INHERITED PENSION TAX: It may need paying on the payments you inherit from a private pension.
Note: The tax rules on a private pension you inherit are not the same as inheriting the State Pension.
Nominated for Pension Payments
As a rule, the person who dies will have already nominated someone to get the money [you]. This means they informed their pension provider to pay money from their pension pot over to you.
In some cases, the provider can make the payments to someone else (a third party). A typical example would be if the nominated person is untraceable or has since died.
Payments made from a defined benefit pension pot can only go to a dependant of the person who died – in most cases. This would usually be a wife, a husband, a civil partner, or a child less than 23 years old.
Some exceptions apply if the rules of the pension scheme allow it. Even so, the money will get taxed up to 55% as an unauthorised payment if you inherit pension payments of this kind.
Nominating a Pension Pot You Inherit to Someone Else
The rules for inheriting a defined contribution pot are different. You can nominate someone else to get any unused money before your death. But, it must be in a flexi-access drawdown fund at the time of your death.

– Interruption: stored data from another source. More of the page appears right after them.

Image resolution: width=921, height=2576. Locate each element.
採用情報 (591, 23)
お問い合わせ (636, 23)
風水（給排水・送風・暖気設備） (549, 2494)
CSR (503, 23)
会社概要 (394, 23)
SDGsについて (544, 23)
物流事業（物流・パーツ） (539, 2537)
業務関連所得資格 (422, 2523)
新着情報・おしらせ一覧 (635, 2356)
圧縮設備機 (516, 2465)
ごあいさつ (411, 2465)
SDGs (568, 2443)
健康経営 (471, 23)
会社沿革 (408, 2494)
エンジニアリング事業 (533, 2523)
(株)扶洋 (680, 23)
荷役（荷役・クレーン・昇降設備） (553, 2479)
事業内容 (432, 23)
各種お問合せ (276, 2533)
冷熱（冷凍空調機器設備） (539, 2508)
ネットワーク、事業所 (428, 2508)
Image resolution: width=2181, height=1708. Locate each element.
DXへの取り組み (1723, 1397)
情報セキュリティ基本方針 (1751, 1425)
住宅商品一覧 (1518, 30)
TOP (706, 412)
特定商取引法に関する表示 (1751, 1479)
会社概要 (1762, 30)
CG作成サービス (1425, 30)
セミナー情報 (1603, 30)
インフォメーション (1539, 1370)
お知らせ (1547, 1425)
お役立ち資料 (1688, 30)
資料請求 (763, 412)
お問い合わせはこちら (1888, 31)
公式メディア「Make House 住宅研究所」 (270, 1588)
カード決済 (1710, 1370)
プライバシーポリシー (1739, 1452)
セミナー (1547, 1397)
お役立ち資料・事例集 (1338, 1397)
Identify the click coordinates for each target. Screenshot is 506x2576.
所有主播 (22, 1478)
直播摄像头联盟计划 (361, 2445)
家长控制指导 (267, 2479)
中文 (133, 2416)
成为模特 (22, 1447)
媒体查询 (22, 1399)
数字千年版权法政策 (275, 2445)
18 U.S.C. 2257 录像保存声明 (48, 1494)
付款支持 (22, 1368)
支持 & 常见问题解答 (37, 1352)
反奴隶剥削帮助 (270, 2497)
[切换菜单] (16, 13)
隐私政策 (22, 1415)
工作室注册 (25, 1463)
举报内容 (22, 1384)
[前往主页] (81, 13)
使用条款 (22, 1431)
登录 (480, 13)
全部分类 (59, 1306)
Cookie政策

Tax Liabilities on Inherited Private Pension
Several factors will determine whether you need to pay tax on an inherited pension pot. As a rule, it depends on:
- How you receive the payments (e.g. as a lump sum or in regular payments).
- What type of pension pot you inherited (e.g. defined benefit or defined contribution).
- How old the owner of the pension pot was when they passed away.
|Inherited Pension Payment||Type of Pension Pot||Age the Pot Owner Died||Tax Owed (as a rule)|
|Most lump sums||Defined contribution or defined benefit||Under 75||No tax|
|Most lump sums||Defined contribution or defined benefit||75 (or older)||Income Tax deducted by the provider|
|Trivial commutation lump sums||Defined contribution or defined benefit||All ages||Income Tax deducted by the provider|
|Annuity or money from a new drawdown fund (set up or converted and first accessed from 6 April 2015)||Defined contribution||Under 75||No tax|
|Money from an old drawdown fund (a ‘capped’ fund or a fund first accessed before 6 April 2015)||Defined contribution||Under 75||Income Tax deducted by the provider|
|Annuity or money from a drawdown fund||Defined contribution||75 (or older)||Income Tax deducted by the provider|
|Pension provided by the scheme||Defined contribution or defined benefit||All ages||Income Tax deducted by the provider|
Note: Check current Income Tax rates and Personal Allowances for citizens living in the United Kingdom.
Other tax rules apply if the owner of the pension pot was under 75 when they died and any of these apply:
- You get paid more than two (2) years after the pension provider gets informed about the death.
- The deceased person had pension savings valued over £1 million.
- They passed away before the 3rd of December 2014 and you buy an annuity using the pension pot.
Paid more than 2 Years after the Provider’s Informed of the Death
There is another reason you may pay tax where the owner of the pension pot was under 75. Tax is due if the provider gets information of the death more than 2 years afterwards and you get either:
- An annuity (or drawdown fund) from an ‘untouched’ and inherited pension pot. In other words, the deceased person did not make any withdrawals from it.
- Almost all types of lump sums taken from a defined contribution or a defined benefit pot.
Note: The provider deducts the current Income Tax rates before you get paid in both of these cases.
The Deceased Person had Savings over £1 Million
In cases such as these, tax liabilities only apply to payments if all the following apply to you:
- The money comes from an untouched pot (see above).
- You received the pot within 2 years of the provider getting information about the death.
- By adding them to the other untouched pension savings, the total amounts to more than available in the lifetime allowance.
The amount of taxation you would pay yourself would be:
- 55% on a lump sum.
- 25% on any other type of payment (e.g. annuities, money from a drawdown fund, or pensions).
HM Revenue and Customs will bill you for the tax owed. You must make one single payment for taxes liable on the total amount you get. HMRC bill you after they get informed by the person dealing with the estate of the deceased person.
Note: The executor must inform HMRC within 13 months of the death or within 30 days after they realise tax is owing. Use whichever is later.
Annuity if the Pot Owner Died before 3rd of December 2014
The pension provider deducts Income Tax before you get paid if you buy an annuity pot.
As a rule, no Inheritance Tax is due on a lump sum. This is because the payment is usually a ‘discretionary‘ one. This means the pension provider can choose whether to pay it to you.
Check with the pension provider to confirm if the payment of a lump sum was discretionary. If not, the payment may be liable for Inheritance Tax.
Did You Pay Too Much Tax?
Those who fill in a Self Assessment tax return each year get a refund after they send in the return. Those who do not must use a form to claim the refund. It will depend on whether the payment:
- Emptied the pension pot and you have no other source of income in the tax year.
- Emptied the pension pot and you do have other taxable income.
- Did not empty the pension pot but you are not receiving regular payments from it.
Note: The rules differ regarding trusts and how they are taxed by HMRC if the payment came from a trust.